Farber lipogranulomatosis ( MIM: 228000)

This is an extremely rare autosomal recessive lysosomal storage disease caused by mutations in the ASAH1 gene, where fatty material is never broken down and, instead, accumulates in various parts of the body, leading to the signs and symptoms of this disorder. It is expressed in early infancy as lung disease, along with an enlarged liver and spleen (most severe form). These symptoms may include moderately impaired mental ability and problems with swallowing. Other symptoms may include vomiting, arthritis, swollen lymph nodes, swollen joints, joint contractures (chronic shortening of muscles or tendons around joints), hoarseness and xanthomas which thicken around joints as the disease progresses. The liver, heart and kidneys may also be affected. Affected children develop symptoms within the first few weeks of life.

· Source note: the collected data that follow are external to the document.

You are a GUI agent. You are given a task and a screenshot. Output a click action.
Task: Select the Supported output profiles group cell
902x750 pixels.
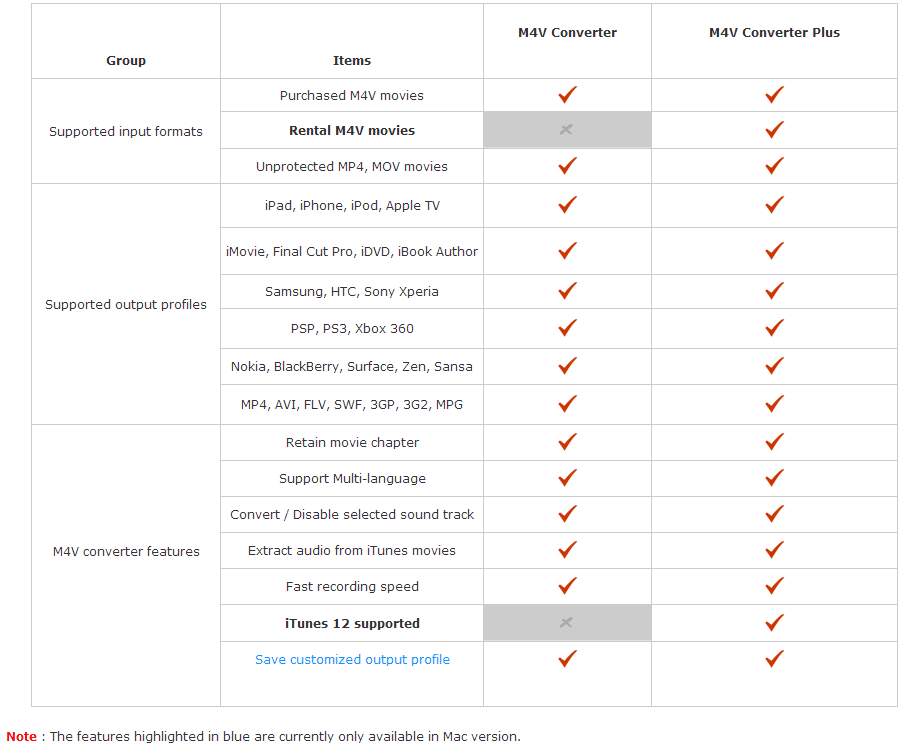(125, 304)
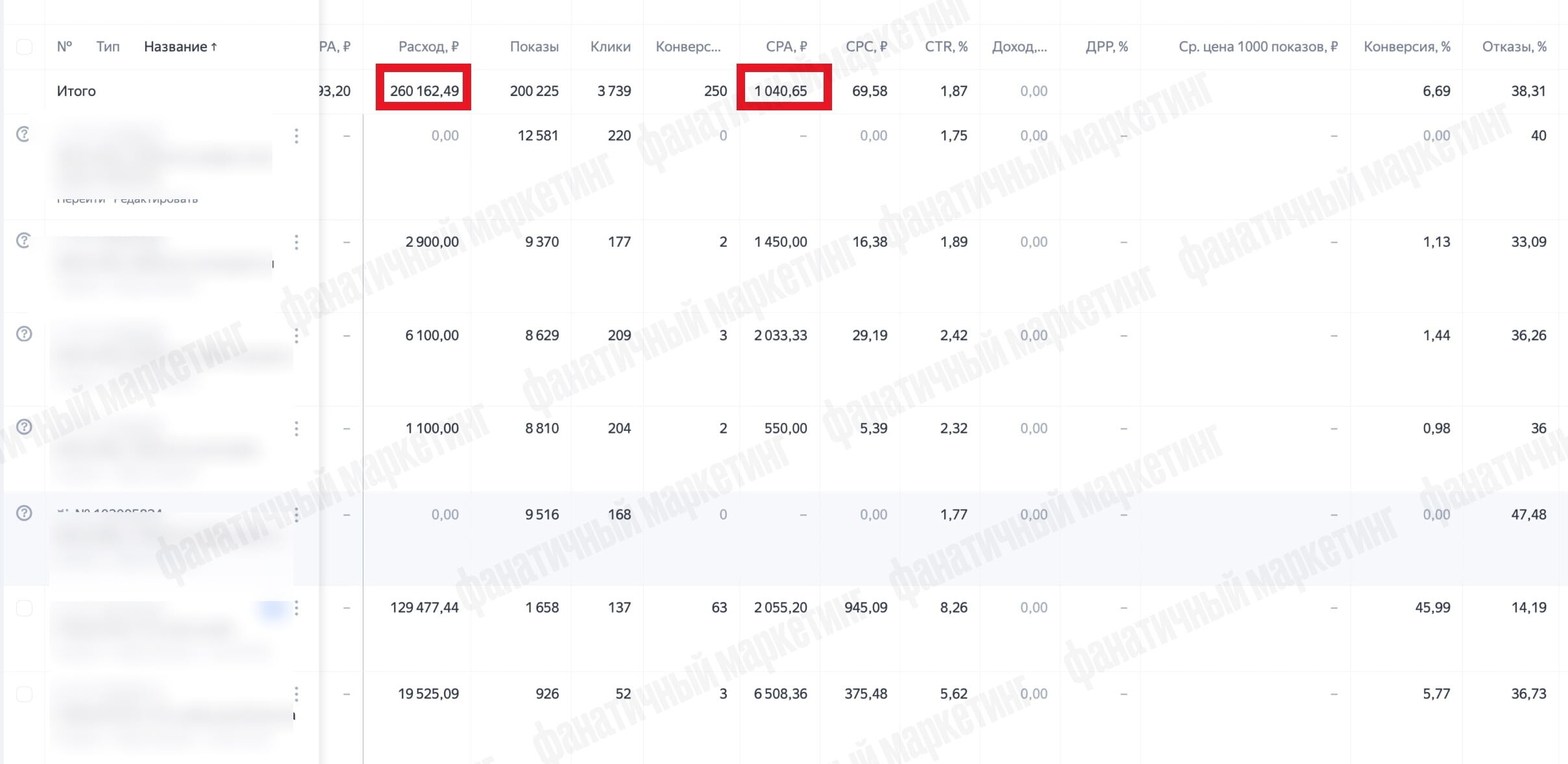
Task: Check the campaign row with 19 525,09 spend
Action: 24,694
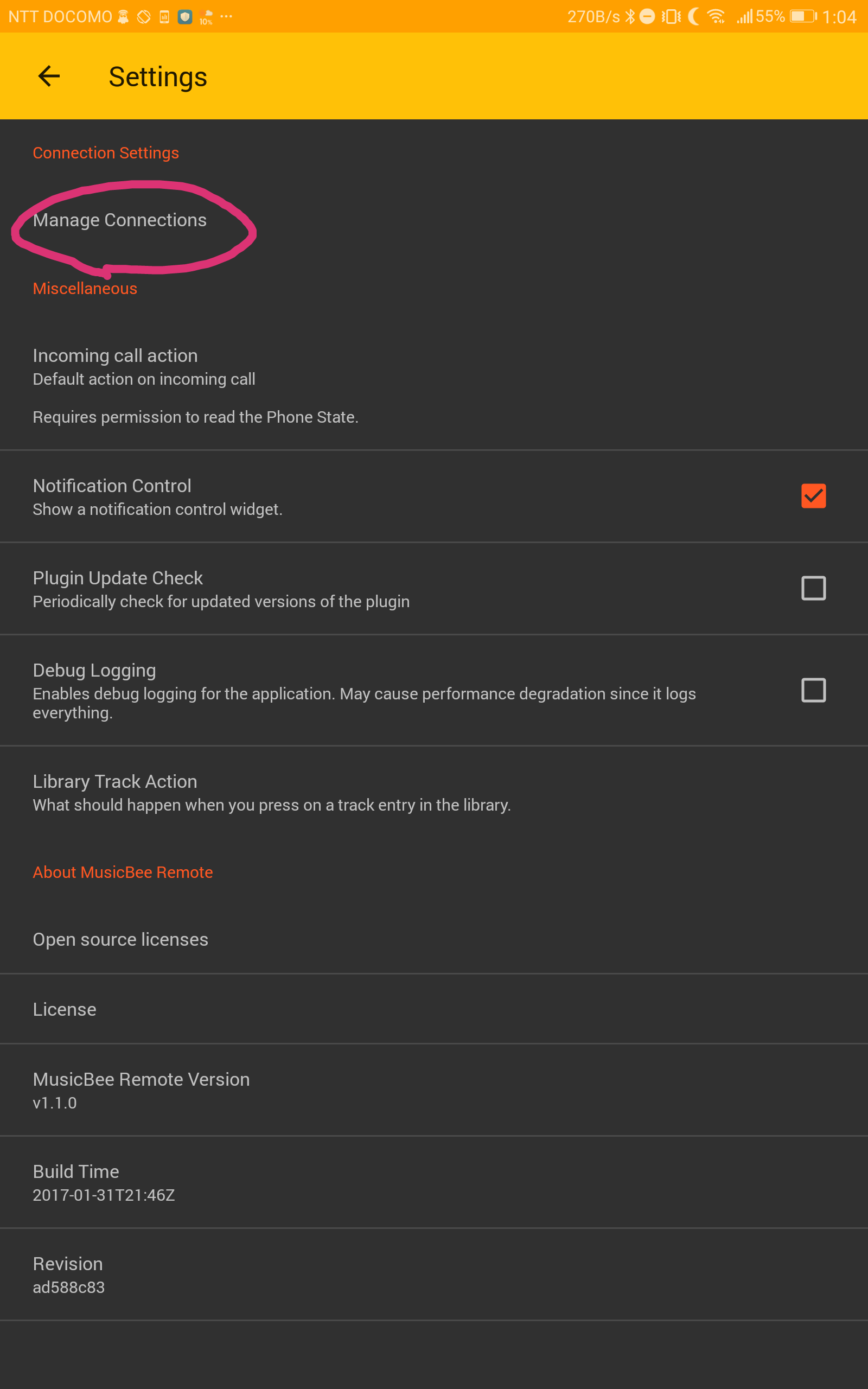Tap the Wi-Fi signal status icon
This screenshot has height=1389, width=868.
tap(717, 17)
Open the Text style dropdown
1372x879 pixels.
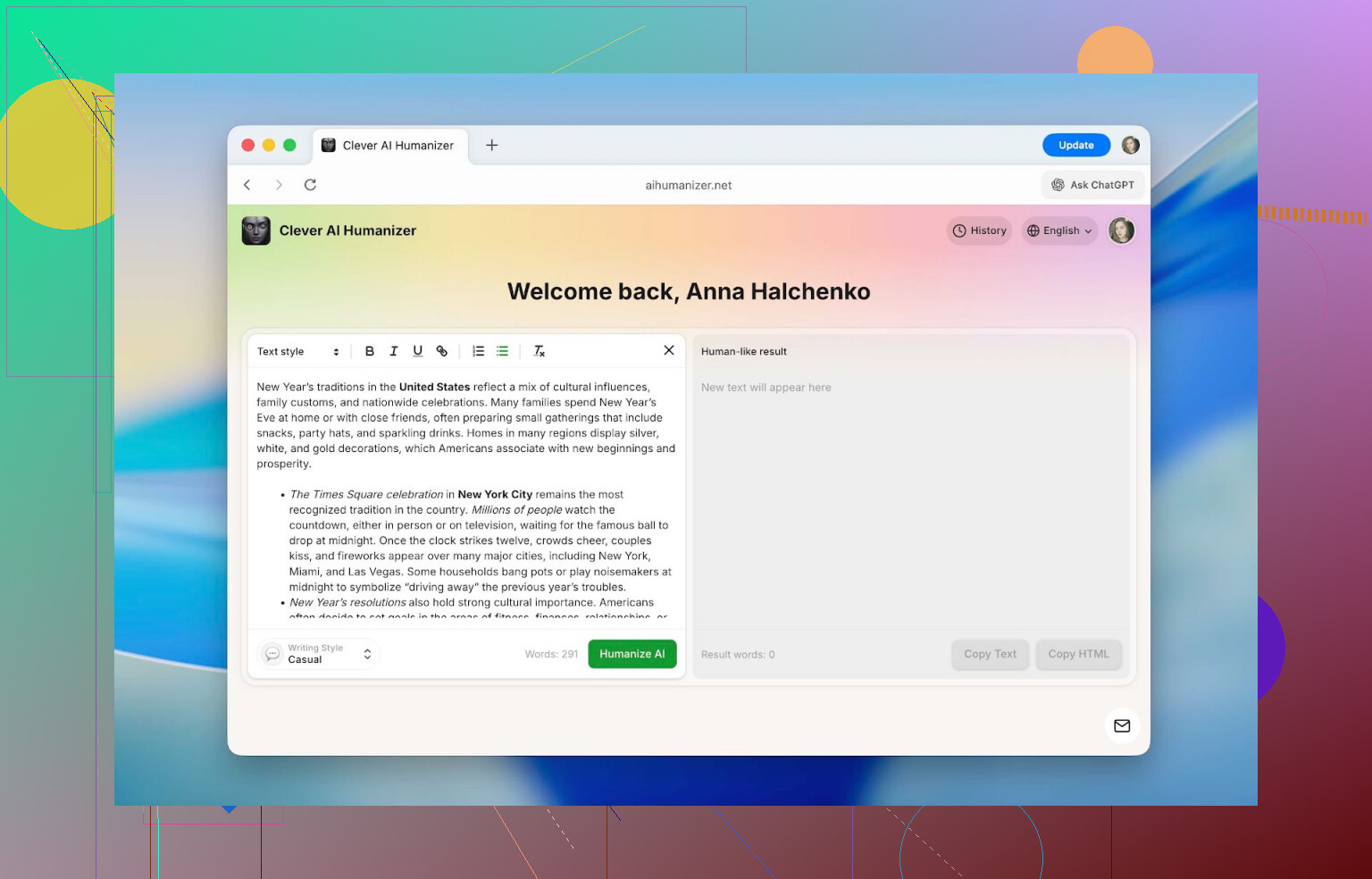click(297, 351)
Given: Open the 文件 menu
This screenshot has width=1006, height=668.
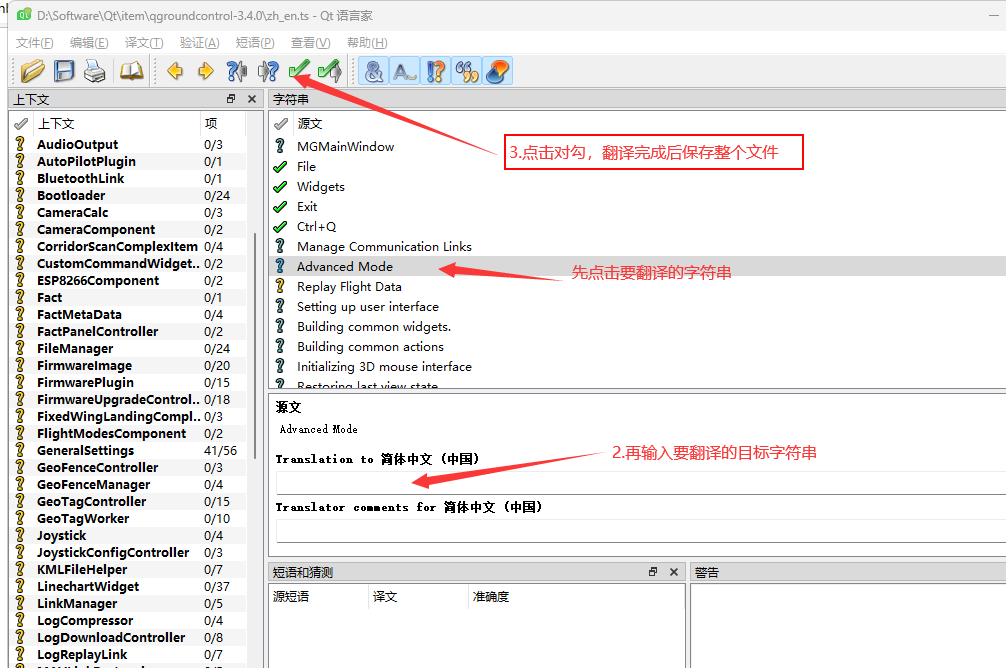Looking at the screenshot, I should click(33, 43).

Hermansky-Pudlak Syndrome  ( MIM: 203300)

It is a rare autosomal recessive disorder characterised by oculocutaneous albinism, bleeding, and lysosomal ceroid storage result from defects of multiple cytoplasmic organelles: melanosomes, platelet-dense granules, and lysosomes. Hermansky-Pudlak syndrome (HPS) can be caused by mutation in several genes: HPS1 ( MIM: 604982), HPS3 ( MIM: 606118), HPS4 ( MIM: 606682), HPS5 ( MIM: 607521), and HPS6 ( MIM: 607522). HPS2 ( MIM: 608233), AP3B1 ( MIM: 603401), DTNBP1 ( MIM: 607145) and BLOC1S3 ( MIM: 609762).

The database presently holds the data for HPSI only.

Cystinosis nephropathic ( MIM: 219800)

Cystinosis is a genetic lysosomal storage disorder characterized by the abnormal accumulation of the amino acid cystine in the lysosomes, affecting mainly the kidneys and eyes. There are three distinct types of cystinosis each with slightly different symptoms: nephropathic cystinosis (infants: poor growth and kidney problems), intermediate cystinosis (around age twelve to fifteen), and non-nephropathic or ocular cystinosis (only symptom is photophobia). Cystinosis occurs due to a mutation in the gene CTNS, located on chromosome 17, which codes for cystinosin, the lysosomal cystine transporter. All forms of cystinosis (nephropathic, juvenile and ocular) are autosomal recessive. Cystinosis affects approximately 1 in 100,000 to 200,000 newborns.